The suit has yet to be filed, as Rodriguez and his lawyers are putting together their case.
A-Rod was just 3-for-25 with 12 strikeouts and didn't have a single extra base hit during the postseason in 2012, prompting Joe Girardi to pinch-hit for him and even bench him during games in the ALDS and ALCS. During Game 3 of the ALDS against the Baltimore Orioles, Girardi substituted for Rodriguez for the first time with Raul Ibanez as a pinch-hitter on Oct. 10. After the game, Rodriguez told the team his right hip, which he'd injured previously, felt "off."
Rodriguez then underwent an MRI to see if he re-injured his right hip, but the results were negative because it was actually his left hip that needed another operation.
Rodriguez then underwent an MRI on Oct. 29 with Dr. Marc Philippon, who did his original right hip surgery, and discovered that his left hip actually needed the surgery. A-Rod and his team are blaming Dr. Ahmad for originally missing the injury to his left hip, according to ESPN.
"He blames Dr. Ahmad for missing his hip injury?

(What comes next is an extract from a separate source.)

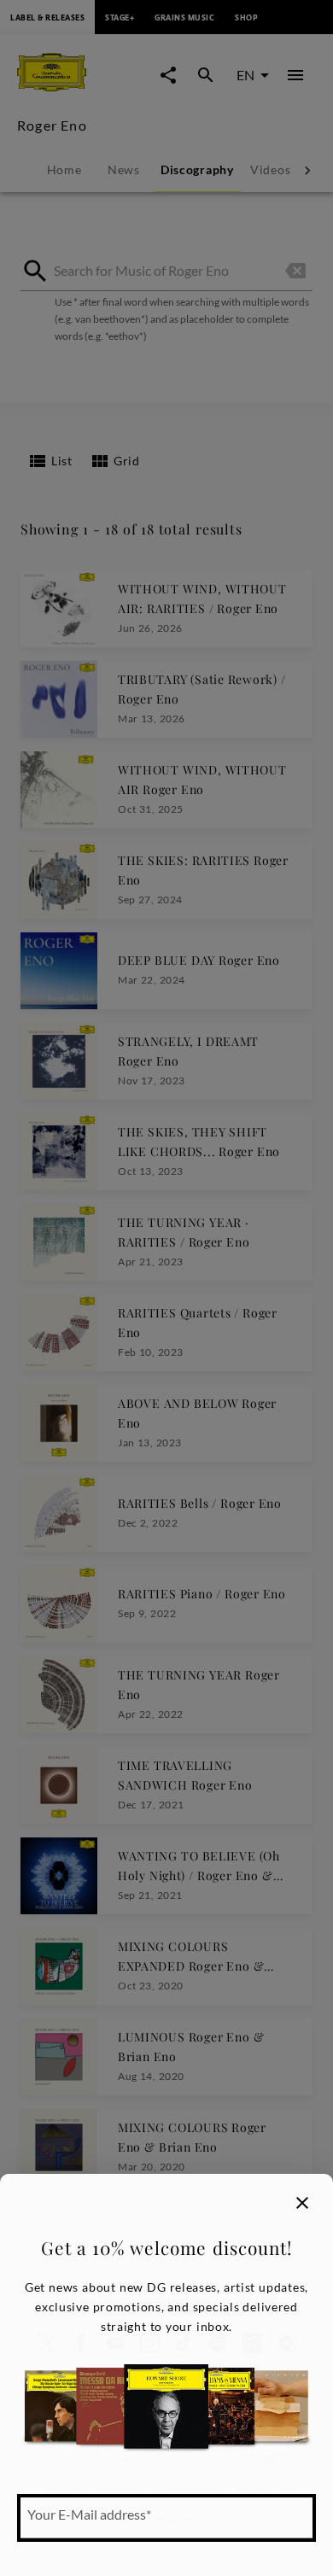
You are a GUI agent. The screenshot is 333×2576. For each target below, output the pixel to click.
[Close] (302, 2203)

He missed his own hip injury," an unspecified Yankees official told ESPN New York last month.
A medical report from the radiologist working with Dr. Ahmad during the Oct. 11 MRI said A-Rod's right hip was fine according to ESPN, but there was no mention of his left hip.
Dr. Ahmad wasn't in the report and had nothing to do with it, but the report was sent to Dr. Philippon who then performed another MRI on Oct. 29.
Rodriguez and his team are claiming that Ahmad had knowledge of A-Rod's left hip injury and need for surgery, but never revealed it to the slugger.
Yankees general manager Brian Cashman told ESPN over the weekend that he was "no longer comfortable" talking to Rodriguez due to the impending suits. Rodriguez, currently fighting an unprecedented 211-game ban for allegedly violating Major League Baseball's joint drug agreement for use of performance enhancing drugs allegedly sold to him from the now-defunct Biogenesis clinic, believes the Yankees are trying to find a way to banish him in order to take the remaining four-year deal worth $275 million off the team's books for next season.
Cashman, who said he won't say anything other than 'hello' to A-Rod form now on, defended his medical staff in the wake of A-Rod's legal team's claims.
"Our trainers and doctors will continue to provide the best medical care possible," Cashman said to ESPN. "That is for Alex as well as anybody else regardless of what they say and what they do."
Rodriguez, who has only played in 12 games after coming back from the hip surgery and a Grade 1 quad strain setback, is hitting .319 (15-for-47) with two homers and six RBIs. Ever in the center of controversy, he was hit by a pitch from Red Sox pitcher Ryan Dempster Sunday night, resulting in the ejection of Girardi.